I due portafogli sono stati congelati il 23 aprile e sono successivamente comparsi nelle designazioni aggiornate dell’OFAC. Chainalysis ha collegato gli indirizzi ad attività che coinvolgono exchange iraniani e portafogli intermediari che interagiscono con conti associati alla Banca Centrale dell’Iran. I loro saldi erano coerenti con i 344 milioni di dollari in USDT congelati grazie al coordinamento tra Tether e le autorità statunitensi. La società di analisi blockchain ha spiegato:
"Le reti di asset digitali dell'Iran forniscono l'infrastruttura finanziaria critica necessaria per riciclare i miliardi di dollari generati da queste navi della flotta ombra verso l'IRGC e le organizzazioni terroristiche allineate con l'Iran in tutta la regione".

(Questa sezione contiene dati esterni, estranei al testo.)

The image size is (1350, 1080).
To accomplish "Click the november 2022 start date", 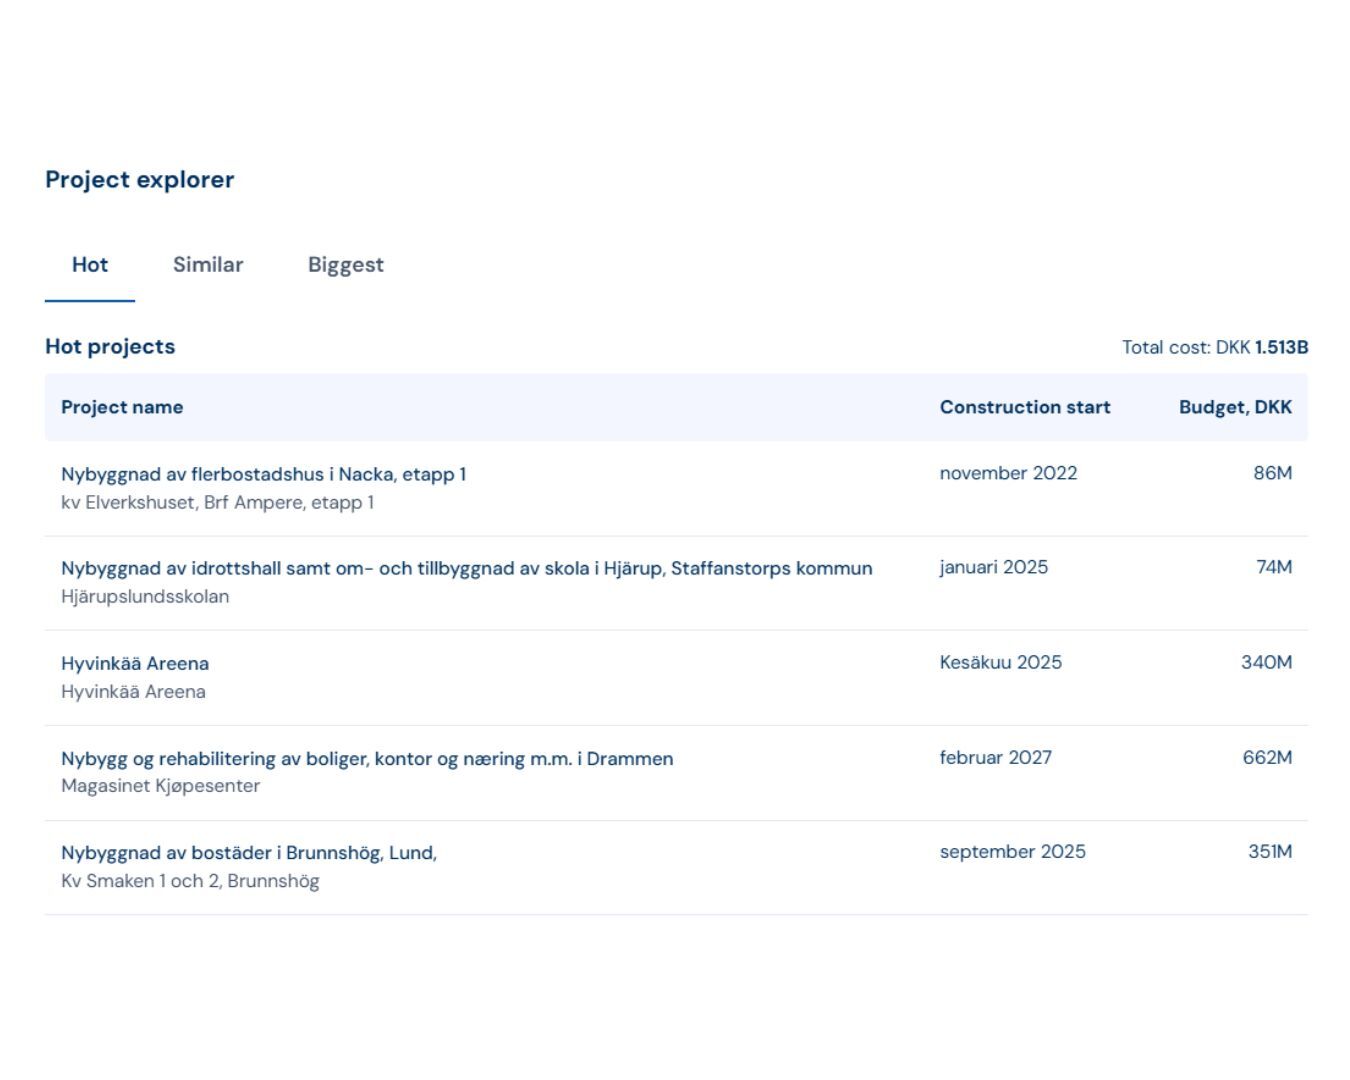I will click(x=1008, y=473).
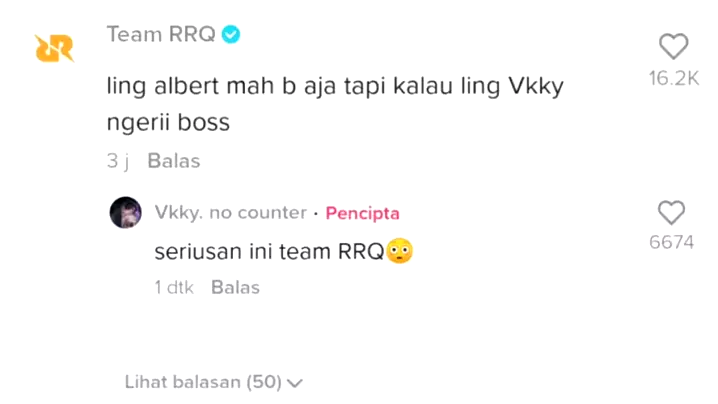Click the pink Pencipta creator label

point(363,213)
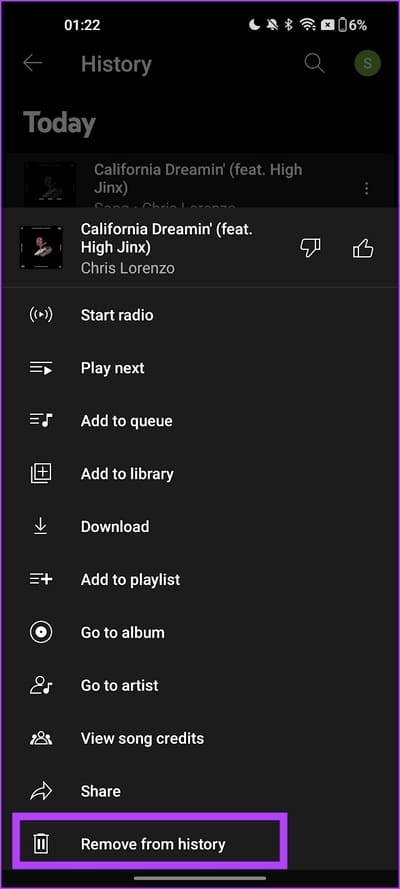Open the green S profile avatar

368,64
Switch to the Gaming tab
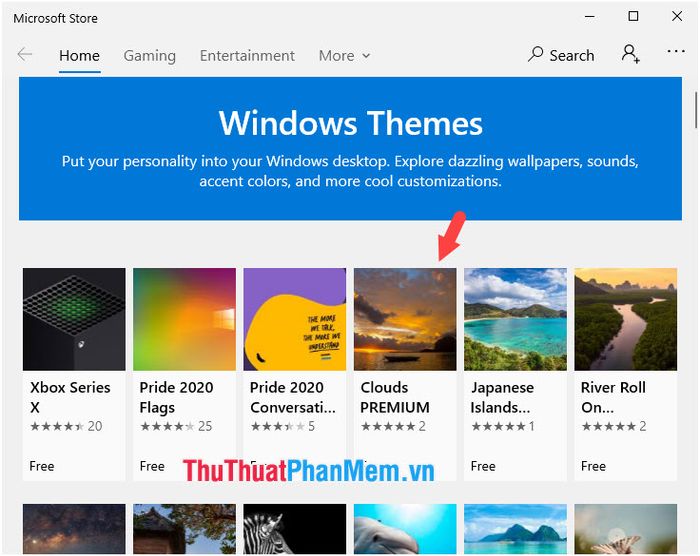Image resolution: width=700 pixels, height=556 pixels. click(150, 56)
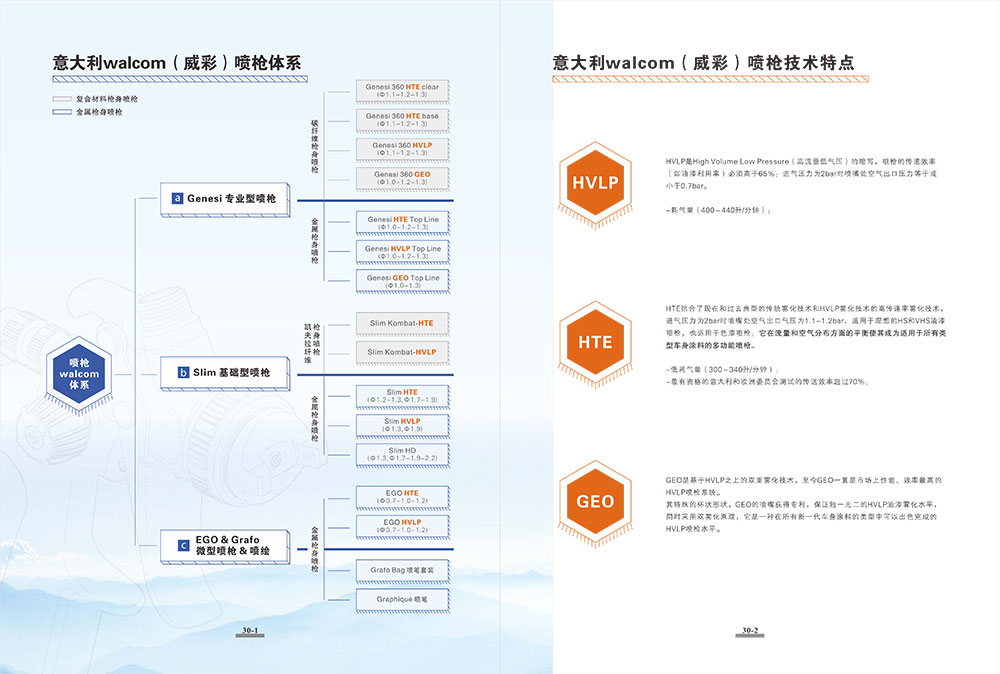Image resolution: width=1000 pixels, height=674 pixels.
Task: Click the blue 金属枪身喷枪 legend swatch
Action: 62,112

La tempistica collega il congelamento dei portafogli, l’instradamento tramite intermediari e le designazioni di sanzioni all’interno dello stesso quadro di applicazione della legge.

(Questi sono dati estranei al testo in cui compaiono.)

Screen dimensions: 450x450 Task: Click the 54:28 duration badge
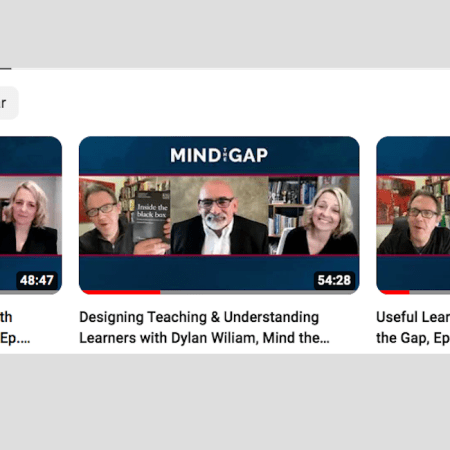tap(334, 280)
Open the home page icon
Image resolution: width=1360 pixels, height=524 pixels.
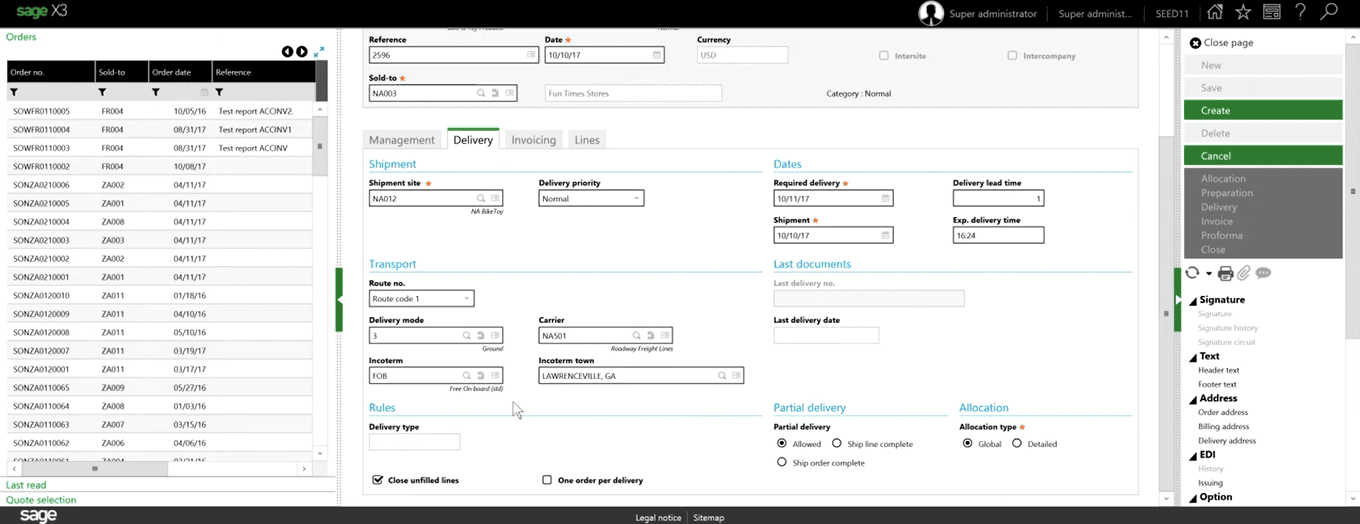tap(1214, 13)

Le reti di broker, l'instradamento DeFi e i rischi dello Stretto di Hormuz ampliano l'esposizione dell'Iran alle criptovalute
Chainalysis ha anche descritto precedenti attività relative alle stablecoin legate a reti collegate all’Iran. Alla fine del 2025, Babak Morteza Zanjani, soggetto a sanzioni, ha pubblicato documenti trapelati che includevano indirizzi di criptovalute che, secondo lui, erano collegati alla Banca Centrale dell’Iran. La società ha affermato che tali materiali indicavano che un broker aveva aiutato il regime ad acquistare stablecoin con valuta fiat. Quel broker aveva rapporti con Alireza Derakhshan, che ha coordinato oltre 100 milioni di dollari in acquisti di criptovalute legati alle vendite di petrolio iraniano dal 2023 al 2025. Chainalysis ha delineato un flusso di transazioni in cui i fondi passavano dai broker alle stablecoin, attraverso portafogli intermedi, ponti e protocolli DeFi, prima di tornare ai canali di criptovalute iraniani e alle entità affiliate al Corpo delle Guardie Rivoluzionarie Islamiche (IRGC).

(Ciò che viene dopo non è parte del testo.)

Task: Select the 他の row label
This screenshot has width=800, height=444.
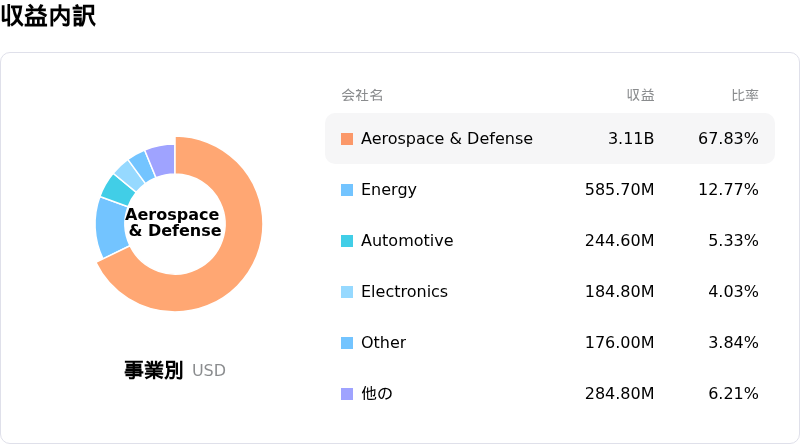Action: (x=377, y=393)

L'analisi evidenzia inoltre nuovi rischi di conformità nell'area dello Stretto di Hormuz. L'Iran ha riferito di aver riscosso pedaggi dalle navi commerciali, mentre i truffatori avrebbero preso di mira le compagnie di navigazione che cercavano di ottemperare a tali richieste. Alcune aziende hanno pagato i truffatori e sono state successivamente fermate da navi della IRGC dopo che le autorità iraniane non hanno ricevuto i fondi. I metodi di pagamento sono ancora oggetto di indagine, sebbene Chainalysis abbia affermato che l'uso di stablecoin sarebbe in linea con la recente attività on-chain iraniana, se confermato. Chainalysis ha osservato:
"I fondi della Banca Centrale dell'Iran sono stati riciclati attraverso diversi protocolli bridge e DeFi prima di essere reimmessi nell'ecosistema crypto iraniano tradizionale."
L'analisi mostra come queste transazioni formino un percorso continuo e tracciabile che collega fonti di finanziamento, livelli di instradamento ed entità soggette a sanzioni.